I want to create a script that takes a PDF file as input and takes a screenshot of every single page in actual size(100%). So it would look like this: custom_pdfcapture example.PDF After execution the screenshots should lie in the same directory as example.PDF with their filenames following the format ${name_of_pdf}_${page_number}.pdf. What package(s)/command(s) should I look into to do this task?
1 Answer
The pdfseparate tool of the poppler-utils package can extract single pages of an input pdf file.
Example:
pdfseparate example.pdf example_%02d.pdf
splits example.pdf into pages example_01.pdf, example_02.pdf, ... where %02d represents the page number in printf-style.
The tools pdftocairo and pdftoppm of the poppler-utils package can be used to create images of an input pdf file.
Examples:
pdftocairo -r 300 -png example.pdf
pdftocairo -scale-to-x 800 -scale-to-y -1 -png example.pdf
Both commands render all pages of the given document as PNG images named example-01.png, example-02.png, ...

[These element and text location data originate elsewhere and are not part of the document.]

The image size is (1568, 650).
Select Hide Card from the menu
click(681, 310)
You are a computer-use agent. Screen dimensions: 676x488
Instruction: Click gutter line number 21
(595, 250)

The first command sets x and y resolution to 300 PPI (default is 150 PPI), the second sets the output width to fixed 800 pixels (-scale-to-x 800) and output height is determined by the aspect ratio (-scale-to-y -1).
You could use -jpeg or -tiff instead of -png to generate JPEG (see -jpegopt to change the JPEG compression level) or TIFF images.
If your document's MediaBox is greater than its CropBox (what Acrobat would display and print), add option -cropbox.
You can check the box sizes with pdfinfo which is also included in the package:
pdfinfo -box example.pdf
The pdftoppm utility which uses a different rendering backend needs a prefix for the output image (here example), the output is similar:
pdftoppm -r 300 -png example.pdf example
Please check the man pages of both commands for further options.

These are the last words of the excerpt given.